- Task instructions:
Transcribe the line with "Task: Click 'Be" and all the lines that follow it in the material below, exactly as they stand.

Start of Provided records

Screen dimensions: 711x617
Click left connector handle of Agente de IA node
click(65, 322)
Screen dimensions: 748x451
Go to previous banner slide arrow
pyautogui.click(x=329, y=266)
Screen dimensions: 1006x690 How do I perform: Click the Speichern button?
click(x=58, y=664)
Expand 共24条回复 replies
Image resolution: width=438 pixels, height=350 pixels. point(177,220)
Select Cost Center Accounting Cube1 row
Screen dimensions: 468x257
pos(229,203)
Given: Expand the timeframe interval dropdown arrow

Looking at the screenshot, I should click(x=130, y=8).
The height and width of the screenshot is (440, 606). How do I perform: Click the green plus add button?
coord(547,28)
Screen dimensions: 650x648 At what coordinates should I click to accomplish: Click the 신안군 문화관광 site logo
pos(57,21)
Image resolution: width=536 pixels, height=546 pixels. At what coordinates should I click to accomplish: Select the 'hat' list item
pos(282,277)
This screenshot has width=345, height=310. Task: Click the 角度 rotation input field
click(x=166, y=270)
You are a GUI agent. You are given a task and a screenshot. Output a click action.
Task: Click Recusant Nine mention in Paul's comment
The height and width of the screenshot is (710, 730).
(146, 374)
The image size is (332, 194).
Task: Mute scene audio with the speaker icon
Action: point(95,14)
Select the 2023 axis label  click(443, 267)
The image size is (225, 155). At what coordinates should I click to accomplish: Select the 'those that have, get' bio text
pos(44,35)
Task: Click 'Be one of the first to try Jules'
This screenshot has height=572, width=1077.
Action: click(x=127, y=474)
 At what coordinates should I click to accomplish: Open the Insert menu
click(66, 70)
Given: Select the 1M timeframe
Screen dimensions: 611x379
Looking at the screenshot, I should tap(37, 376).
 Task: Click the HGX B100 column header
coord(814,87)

End of Provided records

- Answer space:
Task: Click 'Be one of the first to try Jules'
This screenshot has height=572, width=1077.
Action: click(x=127, y=474)
 At what coordinates should I click to accomplish: Open the Insert menu
click(66, 70)
Given: Select the 1M timeframe
Screen dimensions: 611x379
Looking at the screenshot, I should tap(37, 376).
 Task: Click the HGX B100 column header
coord(814,87)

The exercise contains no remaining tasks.